To mark the 20th anniversary of the Starr investigation, Monica Lewinsky wrote an essay for Vanity Fair reflecting on her affair with Bill Clinton in the late 1990s and the lasting effects of the exposure and humiliation she endured at the time. Perhaps most pointedly, she shares how the #MeToo movement has helped her unpack and reconsider the events that forever altered the course of her life.

Lewinsky writes that she has suffered from post-traumatic stress since the scandal, which thrust her into the midst of a very public investigation against Bill Clinton. At the time of their relationship, he was the President of the United States. She was a 22-year-old White House intern.

“Given my PTSD and my understanding of trauma, it’s very likely that my thinking would not necessarily be changing at this time had it not been for the #MeToo movement — not only because of the new lens it has provided but also because of how it has offered new avenues toward the safety that comes from solidarity,” Lewinsky writes.

She goes on to explain that for many years, she took pains to emphasize that her affair with Clinton, while inappropriate and ill-advised, was consensual. But since nuanced conversations about sexual misconduct and consent have begun to dominate the national conversation, Lewinsky has started to rethink her own circumstances.

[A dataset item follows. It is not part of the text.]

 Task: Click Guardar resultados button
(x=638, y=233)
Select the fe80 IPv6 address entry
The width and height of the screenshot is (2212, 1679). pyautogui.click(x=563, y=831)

“Now, at 44, I’m beginning (just beginning) to consider the implications of the power differentials that were so vast between a president and a White House intern,” she writes. “I’m beginning to entertain the notion that in such a circumstance the idea of consent might well be rendered moot.”

Lewinsky also reveals that during a private conversation, one of the #MeToo founders recently told her, “I’m sorry you were so alone.” The comment, Lewinsky writes, brought her to tears.

“Yes, I had received many letters of support in 1998,” she adds. “And, yes (thank God!), I had my family and friends to support me. But by and large I had been alone. So. Very. Alone. Publicly Alone — abandoned most of all by the key figure in the crisis, who actually knew me well and intimately. That I had made mistakes, on that we can all agree. But swimming in that sea of Aloneness was terrifying.”